*WHAT THE EXERCISE ASKS*
For this exercise, repeat the listing below from its first line through the line containing "Task: Open the 录取查询 menu item", exactly as written.

*DATASET CONTENT*
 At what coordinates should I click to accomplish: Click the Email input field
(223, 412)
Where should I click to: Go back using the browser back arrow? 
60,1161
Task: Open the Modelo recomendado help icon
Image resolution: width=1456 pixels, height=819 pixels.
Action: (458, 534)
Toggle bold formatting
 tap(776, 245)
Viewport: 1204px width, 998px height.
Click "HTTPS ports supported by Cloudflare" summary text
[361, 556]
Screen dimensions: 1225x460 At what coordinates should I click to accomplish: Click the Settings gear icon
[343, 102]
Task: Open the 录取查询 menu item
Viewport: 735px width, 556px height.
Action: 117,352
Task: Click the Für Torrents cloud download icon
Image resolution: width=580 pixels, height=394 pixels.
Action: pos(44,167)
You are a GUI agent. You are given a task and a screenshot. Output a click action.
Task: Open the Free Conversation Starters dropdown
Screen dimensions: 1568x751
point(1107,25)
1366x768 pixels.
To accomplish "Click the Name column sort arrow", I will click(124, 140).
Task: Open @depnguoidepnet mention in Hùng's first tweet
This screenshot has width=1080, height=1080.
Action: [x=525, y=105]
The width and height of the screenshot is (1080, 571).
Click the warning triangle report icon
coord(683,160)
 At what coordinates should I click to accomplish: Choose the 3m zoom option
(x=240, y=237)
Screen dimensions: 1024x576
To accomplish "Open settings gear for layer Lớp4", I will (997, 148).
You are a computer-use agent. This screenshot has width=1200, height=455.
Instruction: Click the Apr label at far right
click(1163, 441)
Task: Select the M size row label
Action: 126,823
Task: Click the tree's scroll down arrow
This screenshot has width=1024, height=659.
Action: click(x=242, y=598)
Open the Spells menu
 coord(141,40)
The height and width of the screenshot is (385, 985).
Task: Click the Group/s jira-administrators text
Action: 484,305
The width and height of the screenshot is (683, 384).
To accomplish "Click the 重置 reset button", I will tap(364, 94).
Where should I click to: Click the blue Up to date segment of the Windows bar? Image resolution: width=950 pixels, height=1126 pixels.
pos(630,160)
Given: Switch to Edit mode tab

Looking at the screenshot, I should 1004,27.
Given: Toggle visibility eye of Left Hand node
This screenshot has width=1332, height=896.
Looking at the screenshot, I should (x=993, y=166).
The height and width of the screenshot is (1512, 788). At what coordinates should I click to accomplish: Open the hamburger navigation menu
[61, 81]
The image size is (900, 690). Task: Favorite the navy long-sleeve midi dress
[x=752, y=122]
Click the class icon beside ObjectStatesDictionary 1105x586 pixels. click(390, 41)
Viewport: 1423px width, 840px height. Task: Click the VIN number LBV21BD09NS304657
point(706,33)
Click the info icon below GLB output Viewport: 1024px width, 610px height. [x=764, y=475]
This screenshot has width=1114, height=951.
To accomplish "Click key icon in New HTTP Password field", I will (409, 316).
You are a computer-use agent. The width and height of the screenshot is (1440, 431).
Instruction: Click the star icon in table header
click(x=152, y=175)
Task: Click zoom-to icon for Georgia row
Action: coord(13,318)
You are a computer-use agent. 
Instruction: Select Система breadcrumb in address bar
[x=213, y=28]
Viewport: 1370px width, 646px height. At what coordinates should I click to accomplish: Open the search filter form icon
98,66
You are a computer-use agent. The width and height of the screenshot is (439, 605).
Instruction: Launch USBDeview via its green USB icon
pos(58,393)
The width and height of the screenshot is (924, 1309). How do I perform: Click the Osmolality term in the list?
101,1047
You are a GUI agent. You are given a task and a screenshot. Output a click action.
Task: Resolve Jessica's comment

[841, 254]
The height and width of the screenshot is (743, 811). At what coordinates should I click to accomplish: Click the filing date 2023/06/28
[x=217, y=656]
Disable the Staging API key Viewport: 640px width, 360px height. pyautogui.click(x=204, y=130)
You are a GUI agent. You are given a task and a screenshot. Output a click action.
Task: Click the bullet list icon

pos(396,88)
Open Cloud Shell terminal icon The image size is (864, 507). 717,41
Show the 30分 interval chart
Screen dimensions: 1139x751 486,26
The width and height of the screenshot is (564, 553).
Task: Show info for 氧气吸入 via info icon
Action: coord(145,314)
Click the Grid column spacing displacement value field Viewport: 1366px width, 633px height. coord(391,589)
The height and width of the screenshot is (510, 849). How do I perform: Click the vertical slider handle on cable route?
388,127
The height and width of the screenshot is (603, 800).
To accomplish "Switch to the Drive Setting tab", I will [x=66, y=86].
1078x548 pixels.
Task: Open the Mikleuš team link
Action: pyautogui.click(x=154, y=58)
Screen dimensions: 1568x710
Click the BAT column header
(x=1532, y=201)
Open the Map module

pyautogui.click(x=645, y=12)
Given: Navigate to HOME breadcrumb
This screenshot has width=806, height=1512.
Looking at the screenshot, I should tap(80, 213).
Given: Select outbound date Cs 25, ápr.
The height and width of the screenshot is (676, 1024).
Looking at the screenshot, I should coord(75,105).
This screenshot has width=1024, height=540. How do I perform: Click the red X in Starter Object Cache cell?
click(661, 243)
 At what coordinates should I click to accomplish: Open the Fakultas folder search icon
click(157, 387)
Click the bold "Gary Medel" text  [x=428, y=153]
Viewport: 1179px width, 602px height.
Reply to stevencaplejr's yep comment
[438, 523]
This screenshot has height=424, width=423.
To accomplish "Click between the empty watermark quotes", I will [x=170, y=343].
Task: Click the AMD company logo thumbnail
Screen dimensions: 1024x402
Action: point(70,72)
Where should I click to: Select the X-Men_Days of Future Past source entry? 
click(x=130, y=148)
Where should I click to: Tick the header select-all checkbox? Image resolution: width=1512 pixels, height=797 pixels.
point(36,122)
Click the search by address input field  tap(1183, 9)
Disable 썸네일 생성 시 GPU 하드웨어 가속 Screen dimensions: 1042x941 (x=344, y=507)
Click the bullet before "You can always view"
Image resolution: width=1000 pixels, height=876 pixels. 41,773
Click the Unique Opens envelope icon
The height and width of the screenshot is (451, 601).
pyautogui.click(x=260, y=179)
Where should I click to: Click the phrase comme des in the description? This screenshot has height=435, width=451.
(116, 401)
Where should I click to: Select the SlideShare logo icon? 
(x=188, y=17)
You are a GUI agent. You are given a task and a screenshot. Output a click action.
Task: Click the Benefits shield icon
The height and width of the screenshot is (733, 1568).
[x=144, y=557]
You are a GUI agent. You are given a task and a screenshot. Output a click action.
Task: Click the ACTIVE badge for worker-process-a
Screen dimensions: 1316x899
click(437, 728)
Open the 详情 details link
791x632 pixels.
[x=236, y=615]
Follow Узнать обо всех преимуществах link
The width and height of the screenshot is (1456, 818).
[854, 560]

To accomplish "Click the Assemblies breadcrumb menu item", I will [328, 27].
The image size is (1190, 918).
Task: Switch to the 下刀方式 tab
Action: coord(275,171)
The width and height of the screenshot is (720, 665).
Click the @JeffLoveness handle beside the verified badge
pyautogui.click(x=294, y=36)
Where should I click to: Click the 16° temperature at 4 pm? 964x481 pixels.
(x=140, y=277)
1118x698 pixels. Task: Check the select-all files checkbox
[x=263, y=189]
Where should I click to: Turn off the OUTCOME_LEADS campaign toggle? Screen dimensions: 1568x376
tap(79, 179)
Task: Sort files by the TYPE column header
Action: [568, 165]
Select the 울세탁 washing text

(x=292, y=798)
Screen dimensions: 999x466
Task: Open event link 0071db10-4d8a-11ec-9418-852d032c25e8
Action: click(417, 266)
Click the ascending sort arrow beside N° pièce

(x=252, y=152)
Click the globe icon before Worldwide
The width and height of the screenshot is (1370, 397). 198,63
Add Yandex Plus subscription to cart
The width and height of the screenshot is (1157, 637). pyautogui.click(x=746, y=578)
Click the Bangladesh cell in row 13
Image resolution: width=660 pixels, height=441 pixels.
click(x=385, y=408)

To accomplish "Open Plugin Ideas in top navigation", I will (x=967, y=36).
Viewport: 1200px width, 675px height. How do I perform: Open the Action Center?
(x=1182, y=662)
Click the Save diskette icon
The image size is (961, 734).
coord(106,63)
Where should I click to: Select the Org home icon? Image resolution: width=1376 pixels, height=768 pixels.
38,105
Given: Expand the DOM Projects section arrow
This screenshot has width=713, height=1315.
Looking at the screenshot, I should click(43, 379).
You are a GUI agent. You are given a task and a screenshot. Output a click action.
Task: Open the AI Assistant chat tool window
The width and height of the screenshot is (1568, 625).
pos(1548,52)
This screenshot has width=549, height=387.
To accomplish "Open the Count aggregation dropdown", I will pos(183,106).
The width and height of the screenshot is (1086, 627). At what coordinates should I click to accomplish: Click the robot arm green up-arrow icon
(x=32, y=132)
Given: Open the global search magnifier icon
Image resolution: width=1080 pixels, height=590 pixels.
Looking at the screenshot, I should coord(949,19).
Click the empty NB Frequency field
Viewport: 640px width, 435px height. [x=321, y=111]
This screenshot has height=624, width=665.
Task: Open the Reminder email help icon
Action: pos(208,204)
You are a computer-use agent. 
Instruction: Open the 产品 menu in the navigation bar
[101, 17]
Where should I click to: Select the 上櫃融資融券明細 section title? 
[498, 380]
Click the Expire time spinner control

*RESPONSE AREA*
 At what coordinates should I click to accomplish: Click the Email input field
(223, 412)
Where should I click to: Go back using the browser back arrow? 
60,1161
Task: Open the Modelo recomendado help icon
Image resolution: width=1456 pixels, height=819 pixels.
Action: (458, 534)
Toggle bold formatting
 tap(776, 245)
Viewport: 1204px width, 998px height.
Click "HTTPS ports supported by Cloudflare" summary text
[361, 556]
Screen dimensions: 1225x460 At what coordinates should I click to accomplish: Click the Settings gear icon
[343, 102]
Task: Open the 录取查询 menu item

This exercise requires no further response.